[Start of RECORDS SHOWN]
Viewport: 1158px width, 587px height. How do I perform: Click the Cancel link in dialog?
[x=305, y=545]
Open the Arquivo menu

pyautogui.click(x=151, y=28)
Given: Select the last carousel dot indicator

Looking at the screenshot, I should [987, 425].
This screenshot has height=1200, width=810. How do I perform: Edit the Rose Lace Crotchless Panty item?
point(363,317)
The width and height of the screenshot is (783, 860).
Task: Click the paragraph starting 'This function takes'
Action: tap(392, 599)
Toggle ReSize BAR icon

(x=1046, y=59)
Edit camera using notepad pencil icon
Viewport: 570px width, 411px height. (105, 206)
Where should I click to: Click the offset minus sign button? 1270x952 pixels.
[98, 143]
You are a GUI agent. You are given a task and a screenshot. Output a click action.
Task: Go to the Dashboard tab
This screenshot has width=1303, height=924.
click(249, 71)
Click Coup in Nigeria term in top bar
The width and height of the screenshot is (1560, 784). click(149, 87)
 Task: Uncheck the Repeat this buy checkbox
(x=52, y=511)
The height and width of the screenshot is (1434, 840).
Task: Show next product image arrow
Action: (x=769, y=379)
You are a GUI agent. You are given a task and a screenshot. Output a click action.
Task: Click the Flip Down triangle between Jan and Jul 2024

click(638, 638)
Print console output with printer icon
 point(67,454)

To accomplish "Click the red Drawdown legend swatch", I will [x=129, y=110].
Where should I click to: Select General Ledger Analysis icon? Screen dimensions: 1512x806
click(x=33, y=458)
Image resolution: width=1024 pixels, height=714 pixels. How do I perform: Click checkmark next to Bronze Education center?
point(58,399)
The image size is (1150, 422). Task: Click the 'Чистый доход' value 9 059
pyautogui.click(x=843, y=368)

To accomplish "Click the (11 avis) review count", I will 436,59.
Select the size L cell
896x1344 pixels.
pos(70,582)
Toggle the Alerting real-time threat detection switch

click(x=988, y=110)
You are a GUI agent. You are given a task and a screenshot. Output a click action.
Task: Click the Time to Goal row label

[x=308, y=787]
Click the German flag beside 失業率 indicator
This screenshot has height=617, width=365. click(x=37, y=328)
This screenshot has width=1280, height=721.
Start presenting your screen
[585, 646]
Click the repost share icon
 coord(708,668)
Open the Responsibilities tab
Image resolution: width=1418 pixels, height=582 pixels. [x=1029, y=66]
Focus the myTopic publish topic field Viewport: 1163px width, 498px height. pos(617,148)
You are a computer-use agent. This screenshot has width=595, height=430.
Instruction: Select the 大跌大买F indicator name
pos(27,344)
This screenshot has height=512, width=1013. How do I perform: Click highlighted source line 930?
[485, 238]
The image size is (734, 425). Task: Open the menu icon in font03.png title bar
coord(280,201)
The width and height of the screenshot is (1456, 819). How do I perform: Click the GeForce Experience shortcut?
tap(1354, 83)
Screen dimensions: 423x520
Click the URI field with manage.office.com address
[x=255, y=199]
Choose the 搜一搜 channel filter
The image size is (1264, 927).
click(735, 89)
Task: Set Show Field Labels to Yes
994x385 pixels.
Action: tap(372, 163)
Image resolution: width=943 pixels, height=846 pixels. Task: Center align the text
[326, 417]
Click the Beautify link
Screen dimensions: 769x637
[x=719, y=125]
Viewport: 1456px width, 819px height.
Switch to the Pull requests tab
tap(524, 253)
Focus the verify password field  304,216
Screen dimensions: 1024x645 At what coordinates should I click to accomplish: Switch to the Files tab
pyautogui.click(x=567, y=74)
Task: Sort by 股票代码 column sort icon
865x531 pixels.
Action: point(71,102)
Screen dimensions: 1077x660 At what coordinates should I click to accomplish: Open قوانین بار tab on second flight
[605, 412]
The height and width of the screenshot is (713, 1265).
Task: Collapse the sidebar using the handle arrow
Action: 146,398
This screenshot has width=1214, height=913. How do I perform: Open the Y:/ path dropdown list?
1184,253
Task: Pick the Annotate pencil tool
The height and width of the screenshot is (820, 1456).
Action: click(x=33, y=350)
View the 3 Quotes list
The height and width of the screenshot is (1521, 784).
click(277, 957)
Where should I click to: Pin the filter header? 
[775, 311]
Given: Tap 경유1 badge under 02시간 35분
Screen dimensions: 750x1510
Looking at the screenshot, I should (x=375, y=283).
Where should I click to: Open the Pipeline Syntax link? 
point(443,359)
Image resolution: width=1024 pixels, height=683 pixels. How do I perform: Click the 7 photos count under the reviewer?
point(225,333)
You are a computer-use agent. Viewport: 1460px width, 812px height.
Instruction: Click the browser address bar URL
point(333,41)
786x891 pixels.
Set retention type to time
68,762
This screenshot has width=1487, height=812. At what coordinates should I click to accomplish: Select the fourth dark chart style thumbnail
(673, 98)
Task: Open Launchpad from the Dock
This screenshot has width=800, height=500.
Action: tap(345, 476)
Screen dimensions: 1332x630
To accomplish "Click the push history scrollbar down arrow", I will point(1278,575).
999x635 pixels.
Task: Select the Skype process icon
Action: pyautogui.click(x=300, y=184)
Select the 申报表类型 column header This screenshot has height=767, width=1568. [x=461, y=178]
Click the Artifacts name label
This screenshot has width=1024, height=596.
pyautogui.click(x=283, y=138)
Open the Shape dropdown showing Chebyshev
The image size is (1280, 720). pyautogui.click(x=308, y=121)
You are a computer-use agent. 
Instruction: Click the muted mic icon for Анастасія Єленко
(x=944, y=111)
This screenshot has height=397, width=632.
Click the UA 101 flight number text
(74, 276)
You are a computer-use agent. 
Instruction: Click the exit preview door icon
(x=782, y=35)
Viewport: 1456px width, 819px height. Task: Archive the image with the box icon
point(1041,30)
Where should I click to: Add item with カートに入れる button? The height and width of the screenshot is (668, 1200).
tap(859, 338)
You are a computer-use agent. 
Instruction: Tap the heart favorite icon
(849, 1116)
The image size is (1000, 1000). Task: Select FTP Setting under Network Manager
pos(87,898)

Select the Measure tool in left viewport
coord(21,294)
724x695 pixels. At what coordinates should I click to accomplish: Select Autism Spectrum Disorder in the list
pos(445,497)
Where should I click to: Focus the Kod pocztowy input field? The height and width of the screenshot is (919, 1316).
[End of RECORDS SHOWN]
_REQUEST_:
Reproduce the data verbatim, starting at the line containing "Task: Pick the Annotate pencil tool" and ending after the line containing "(x=944, y=111)".

_RESULT_:
Task: Pick the Annotate pencil tool
The height and width of the screenshot is (820, 1456).
Action: click(x=33, y=350)
View the 3 Quotes list
The height and width of the screenshot is (1521, 784).
click(277, 957)
Where should I click to: Pin the filter header? 
[775, 311]
Given: Tap 경유1 badge under 02시간 35분
Screen dimensions: 750x1510
Looking at the screenshot, I should (x=375, y=283).
Where should I click to: Open the Pipeline Syntax link? 
point(443,359)
Image resolution: width=1024 pixels, height=683 pixels. How do I perform: Click the 7 photos count under the reviewer?
point(225,333)
You are a computer-use agent. Viewport: 1460px width, 812px height.
Instruction: Click the browser address bar URL
point(333,41)
786x891 pixels.
Set retention type to time
68,762
This screenshot has width=1487, height=812. At what coordinates should I click to accomplish: Select the fourth dark chart style thumbnail
(673, 98)
Task: Open Launchpad from the Dock
This screenshot has width=800, height=500.
Action: tap(345, 476)
Screen dimensions: 1332x630
To accomplish "Click the push history scrollbar down arrow", I will point(1278,575).
999x635 pixels.
Task: Select the Skype process icon
Action: pyautogui.click(x=300, y=184)
Select the 申报表类型 column header This screenshot has height=767, width=1568. [x=461, y=178]
Click the Artifacts name label
This screenshot has width=1024, height=596.
pyautogui.click(x=283, y=138)
Open the Shape dropdown showing Chebyshev
The image size is (1280, 720). pyautogui.click(x=308, y=121)
You are a computer-use agent. 
Instruction: Click the muted mic icon for Анастасія Єленко
(x=944, y=111)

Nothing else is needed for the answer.